Campbell’s second score, “Don’t Say ‘No’,” is about challenging the notion that, as a dancer doing a particular movement, you might think that you know “what you’re doing.” She relates, “Often, we are generalizing or stereotyping our movement. A lot of detailed information is escaping our attention—information that can lead us very organically into more interesting, nuanced, and new-to-us material. The score is about building in mechanisms that can help us become more aware of the complexity of our movement and our improvisational composing. The more we know about what we’re doing in a particular moment, the more options we have for where we can go next.”

Photo: Tori Lawrence

Two Philly-based artists, Marion Ramirez and Jungwoong Kim (contact improvisers who each have a choreographic practice), also created beautiful scores for the site. Ramirez’s score is Mapping Home, and Jungwoong’s is Wave-length. Marion answered a few questions about her score-writing process via email. “I gave myself the task to make a score which gives participants a sensory experience from both the inner experience and the input they receive from the outside world, with the hope to journey through a practice where one can find more grounding during these disorienting days,” she wrote. “Knowing that this score was going to be practiced by dancers, I felt I should use different elements related to the actual space in which people are practicing, so they can be present with what they have rather than trying to recreate a ‘neutral’ dance studio space. I wanted to help them make a connection between their art and the place they inhabit. Home is both the body and the house home. For this reason I wanted to use food, paper for drawings, and furniture in their movement improvisations.”

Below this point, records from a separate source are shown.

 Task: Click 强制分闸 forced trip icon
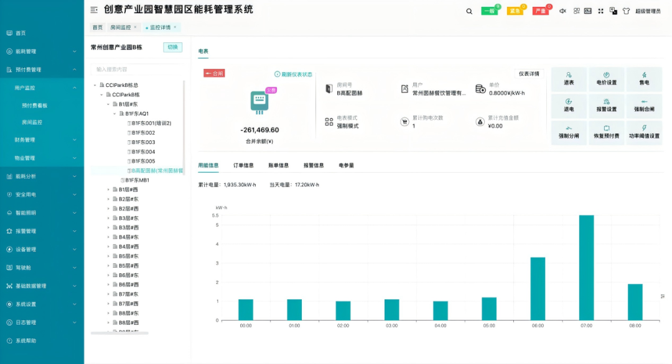[569, 132]
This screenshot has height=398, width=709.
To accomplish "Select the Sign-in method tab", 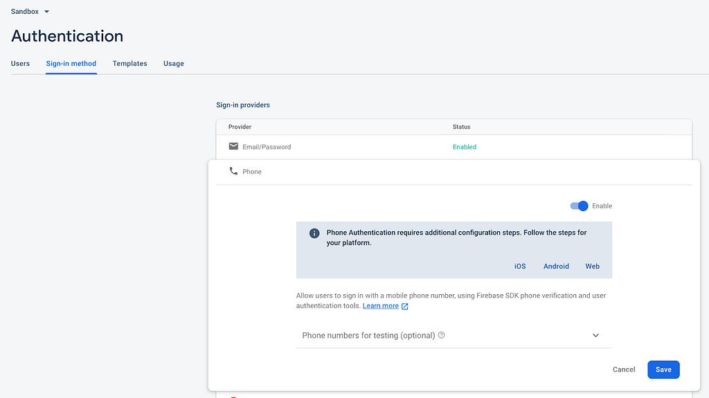I will click(71, 63).
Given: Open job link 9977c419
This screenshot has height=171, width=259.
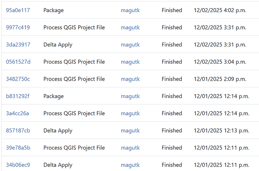Looking at the screenshot, I should tap(18, 27).
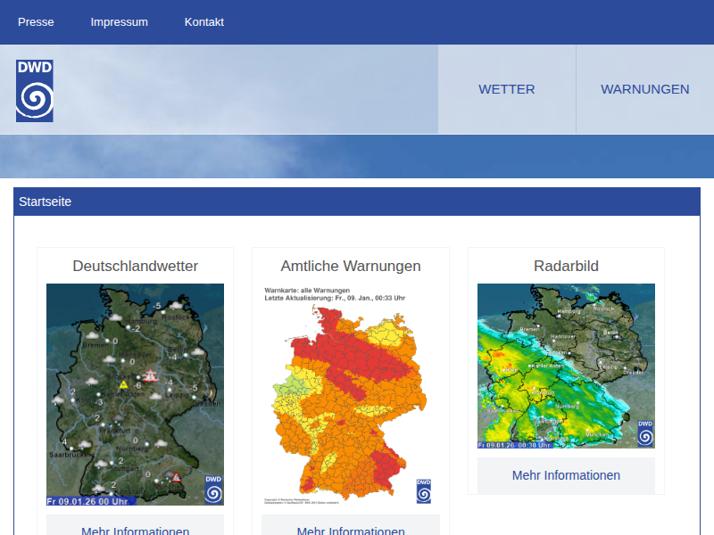Open the Presse page link
This screenshot has height=535, width=714.
point(36,22)
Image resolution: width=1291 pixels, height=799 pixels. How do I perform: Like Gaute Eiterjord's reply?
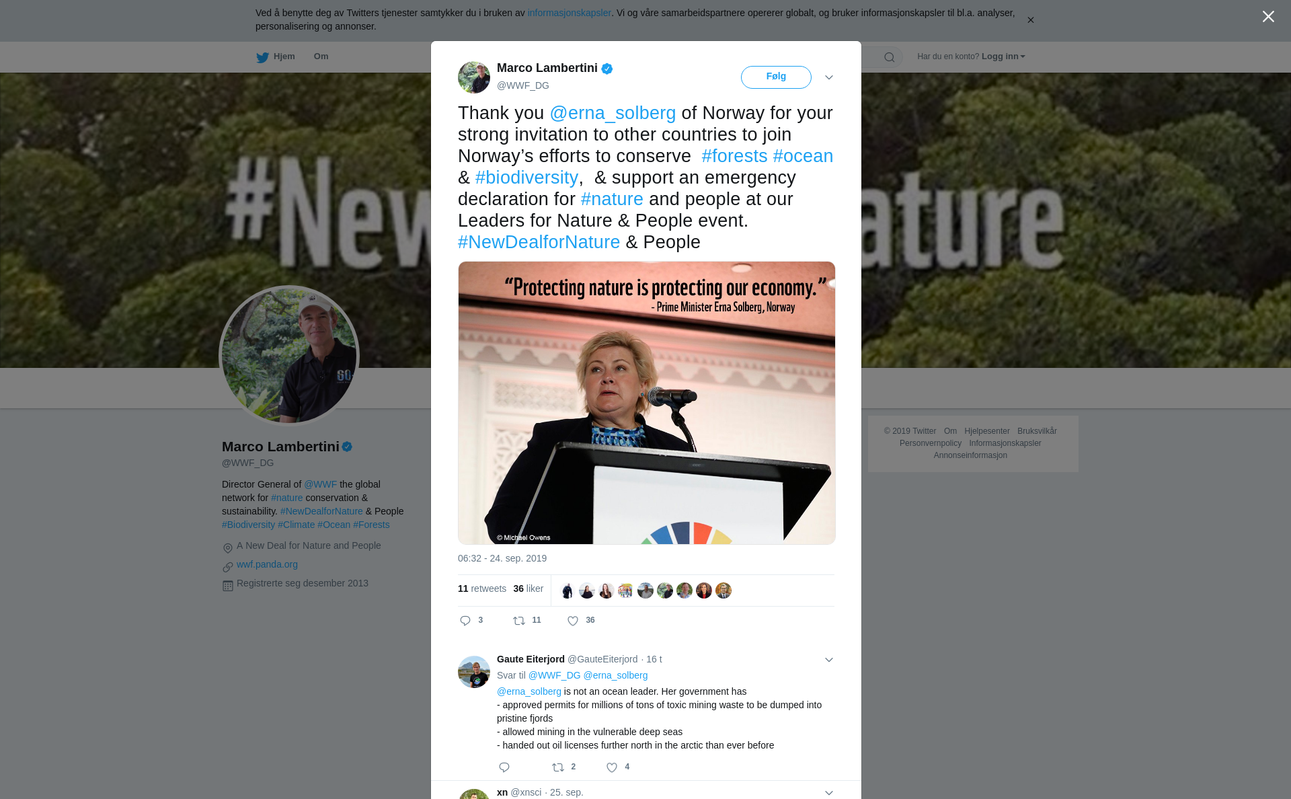pos(612,767)
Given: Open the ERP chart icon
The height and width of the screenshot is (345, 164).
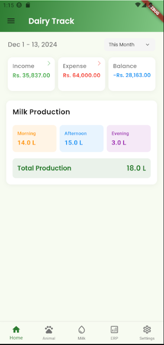Looking at the screenshot, I should 114,329.
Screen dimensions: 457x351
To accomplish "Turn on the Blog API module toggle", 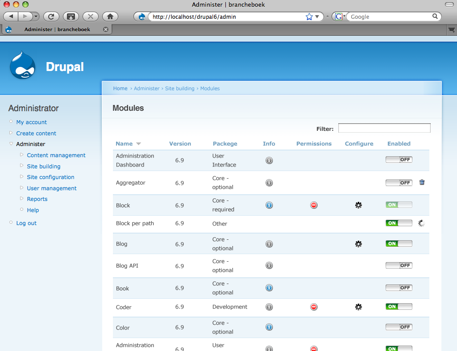I will click(399, 265).
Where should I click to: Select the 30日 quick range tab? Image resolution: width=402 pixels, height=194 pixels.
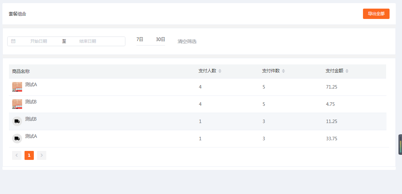(x=161, y=39)
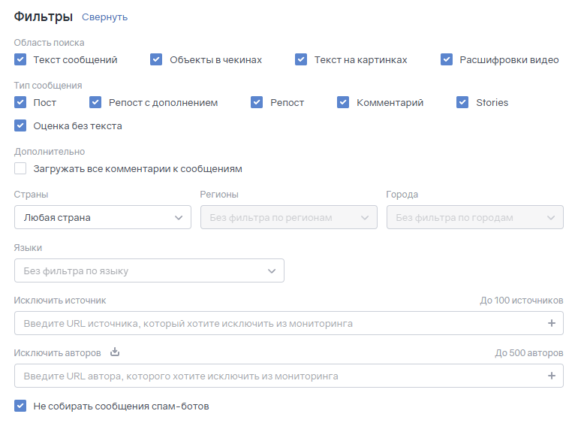
Task: Uncheck the Текст сообщений checkbox
Action: [x=20, y=59]
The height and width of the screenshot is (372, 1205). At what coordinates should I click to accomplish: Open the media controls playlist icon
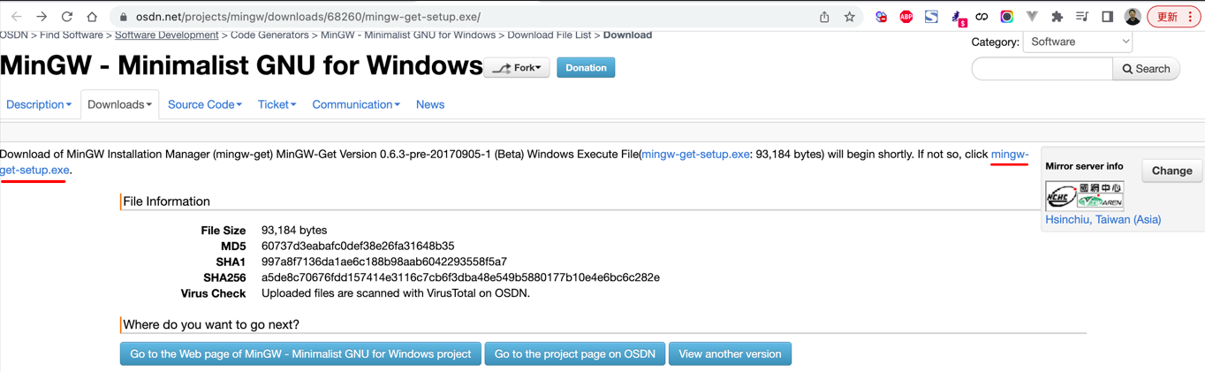pyautogui.click(x=1082, y=17)
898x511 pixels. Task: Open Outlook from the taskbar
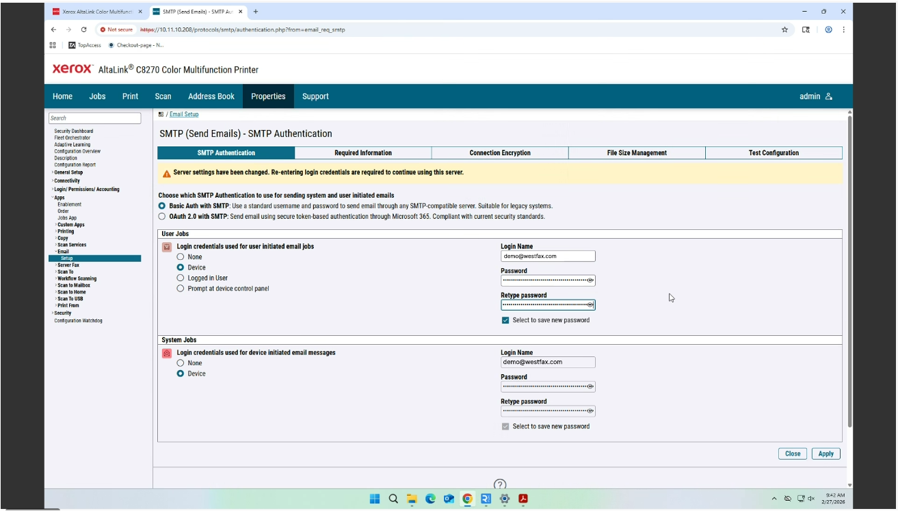click(448, 499)
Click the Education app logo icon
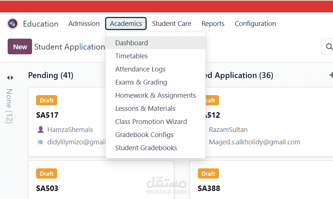Viewport: 333px width, 199px height. (x=12, y=24)
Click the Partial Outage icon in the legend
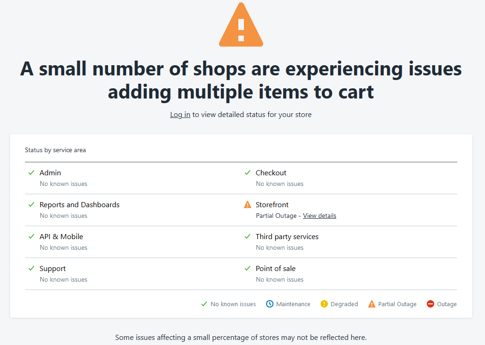This screenshot has width=485, height=345. [372, 304]
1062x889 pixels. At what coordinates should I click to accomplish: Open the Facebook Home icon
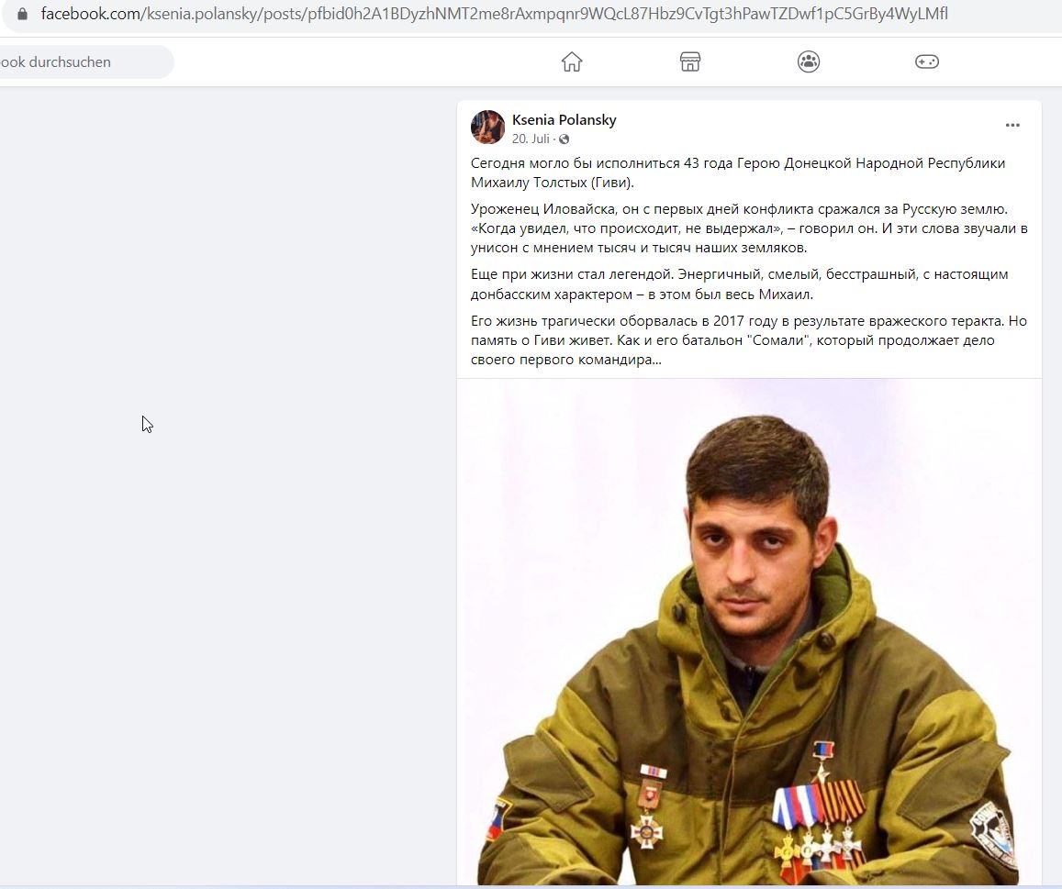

When asked about the importance of personal practice, Marion said, “Maintaining a personal practice feels not just important, but life saving. For physical and mental health, having rituals helps us journey on. For me, it is breathing practices throughout the day, running while listening for the sounds of the neighborhood, feeling the warmth of the air through the mask, aligning my bones while I take afternoon walks, and doing house dance parties before dinner.”

Movement Crossings and freeskewl have now joined forces, so dancers can go to one site and choose whether to join a live class, or interact with scores on their own. There are many scores to delve into on the sites, and a diverse lineup of freeskewl classes every week. So breathe, be present, and make your choice. There is so much dancing to be done. This dancing might keep you occupied for a very long time, staying curious and making new discoveries. What we learn during this time will carry us forward and  make us ready to meet up in the studio again—more grounded within ourselves and therefore more open to each other.